* _WHAT TO DO_
From the entries below, gather each line containing the word "Accounting".

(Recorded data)

________________________

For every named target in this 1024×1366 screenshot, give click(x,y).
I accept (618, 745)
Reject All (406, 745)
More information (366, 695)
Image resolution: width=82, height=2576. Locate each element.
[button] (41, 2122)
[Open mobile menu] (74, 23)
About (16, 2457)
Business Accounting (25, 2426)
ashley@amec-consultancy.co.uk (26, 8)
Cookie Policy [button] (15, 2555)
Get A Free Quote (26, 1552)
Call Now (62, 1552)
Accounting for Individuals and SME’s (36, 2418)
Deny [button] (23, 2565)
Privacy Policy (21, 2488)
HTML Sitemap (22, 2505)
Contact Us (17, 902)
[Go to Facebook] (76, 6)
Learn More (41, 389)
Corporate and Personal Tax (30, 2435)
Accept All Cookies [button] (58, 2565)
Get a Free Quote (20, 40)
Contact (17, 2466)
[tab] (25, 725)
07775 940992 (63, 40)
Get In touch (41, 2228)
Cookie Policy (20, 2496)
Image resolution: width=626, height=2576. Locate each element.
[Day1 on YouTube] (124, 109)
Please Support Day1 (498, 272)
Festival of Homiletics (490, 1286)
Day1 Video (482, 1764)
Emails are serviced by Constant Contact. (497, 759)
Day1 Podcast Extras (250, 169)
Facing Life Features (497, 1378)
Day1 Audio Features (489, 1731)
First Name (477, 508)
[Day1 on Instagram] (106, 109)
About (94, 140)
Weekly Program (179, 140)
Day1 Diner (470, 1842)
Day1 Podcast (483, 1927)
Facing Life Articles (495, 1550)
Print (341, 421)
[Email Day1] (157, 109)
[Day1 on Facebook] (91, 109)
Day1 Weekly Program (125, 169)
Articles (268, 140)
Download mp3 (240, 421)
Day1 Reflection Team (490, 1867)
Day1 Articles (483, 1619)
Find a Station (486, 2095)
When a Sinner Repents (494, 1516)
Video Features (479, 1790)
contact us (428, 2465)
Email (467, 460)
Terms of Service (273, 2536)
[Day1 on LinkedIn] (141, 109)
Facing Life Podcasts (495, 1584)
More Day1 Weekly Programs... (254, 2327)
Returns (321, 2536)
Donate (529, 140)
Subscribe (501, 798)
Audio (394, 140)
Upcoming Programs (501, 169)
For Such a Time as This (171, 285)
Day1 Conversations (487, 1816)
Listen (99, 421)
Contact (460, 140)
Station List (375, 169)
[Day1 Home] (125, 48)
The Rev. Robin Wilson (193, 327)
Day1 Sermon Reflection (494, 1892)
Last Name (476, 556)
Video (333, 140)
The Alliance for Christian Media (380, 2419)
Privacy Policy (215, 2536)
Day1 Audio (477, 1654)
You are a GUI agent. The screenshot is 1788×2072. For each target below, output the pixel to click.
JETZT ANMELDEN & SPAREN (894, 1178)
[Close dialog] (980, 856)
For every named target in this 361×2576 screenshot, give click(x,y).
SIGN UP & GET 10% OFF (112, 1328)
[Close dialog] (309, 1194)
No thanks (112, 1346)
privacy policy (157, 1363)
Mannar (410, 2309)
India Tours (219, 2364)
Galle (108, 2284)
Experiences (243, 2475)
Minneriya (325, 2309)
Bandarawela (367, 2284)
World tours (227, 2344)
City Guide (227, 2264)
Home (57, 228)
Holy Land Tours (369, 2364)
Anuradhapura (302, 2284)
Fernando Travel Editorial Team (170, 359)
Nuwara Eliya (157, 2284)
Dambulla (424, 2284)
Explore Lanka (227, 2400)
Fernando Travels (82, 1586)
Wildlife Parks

________________________

* _ANSWER SECTION_
Business Accounting (25, 2426)
Accounting for Individuals and SME’s (36, 2418)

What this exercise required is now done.